**Excerpt**

The first few weeks of crawling was no joke. It was humbling and I sucked. But in time, my body adapted to the demands, graduating from stiff and immobile… to pliable, dynamic and strong.
My early attempts at the lizard crawl were ugly.
It’s a tough pattern. The body position and range of motion were foreign, and the timing of the hand/foot movements was a challenge to manage. Getting into the low position was challenging (trademark of the lizard crawl), much less moving anywhere.
I reluctantly swallowed my pride and started training as a true beginner. The basics of crawling became my daily practice.
With practice, progression and adaptation, the Lizard Crawl became one of my favorite locomotion patterns, and still is to this day.
I experiment with a lot of hybrid variations of the lizard crawl now, along with integrating it into conditioning circuits. Nothing like sucking wind while crawling 1 inch off the floor. Whew.
Locomotion exercises are primarily quadrupedal (4 points of contact with arms and legs) and move the body through a natural (yet uncommon) range of motion, reconnecting the upper and lower extremities, challenge the torso muscles, timing, etc.
I include a variety of crawling patterns in nearly all of my workouts.
Currently, I use crawling patterns inside of pre-workout warm-ups (daily tune-up) on strength-focused days, as part of work capacity circuits or with bodyweight based flow sessions.
The bodyweight based flow sessions are fun and equally challenging for the body and mind. The premise is simple. I move around a room without a plan for 10, 15, 20+ minutes.
Here’s an example flow…
A lot of crawling and locomotion patterns I integrated from Ido Portal Method (skimming the blogs and social media) are being taught by Eero Westerberg in Movement20XX, which is why the program made the list as a valid alternative to Ido Portal online coaching.
Movement 20XX was designed to be effective when used remotely, which makes it great for training at home or while traveling. The program design is progressive and structurally sound.
Global Bodyweight Training
Strength is a critical component of becoming a better mover.
Dare I say… strength might be the most important of them all.
Strength comes in many forms. Strength doesn’t always have to be associated with bench pressing 3x your bodyweight, deadlifting a truck or heaving a 300lb atlas stone onto a platform.
A full range of motion single arm push up is a demonstration of pure strength.
As I get older, I care less and less about quantifying my performance with numbers (weight on the barbell, etc).
What I do care about, is how my body feels the other 23 hours a day (when I’m not training) and also what I’m able to with my body in both known and unknown situations where I need to be able to perform.

**Rows**
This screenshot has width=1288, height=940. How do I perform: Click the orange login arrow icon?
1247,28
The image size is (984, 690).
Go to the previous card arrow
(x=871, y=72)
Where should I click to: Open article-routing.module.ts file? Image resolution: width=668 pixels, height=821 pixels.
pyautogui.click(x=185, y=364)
* * *
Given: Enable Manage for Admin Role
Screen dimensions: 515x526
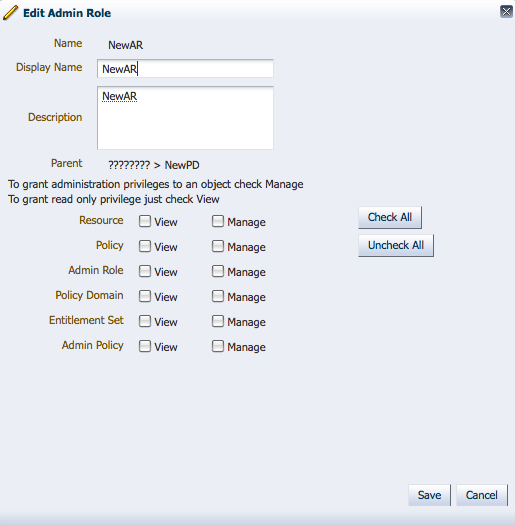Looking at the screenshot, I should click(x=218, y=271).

**Exercise 1**
From the crawling excerpt, list every word it uses to describe what the body became after adapting to crawling.
**Exercise 2**
Shift every coordinate in the answers by -139 and rewrite only the entries beginning with the line containing "Where should I" and running through the line containing "pyautogui.click(x=185, y=364)", keeping the requests.

**Full response 1**
pliable, dynamic, strong

**Full response 2**
Where should I click to: Open article-routing.module.ts file? Image resolution: width=668 pixels, height=821 pixels.
pyautogui.click(x=46, y=225)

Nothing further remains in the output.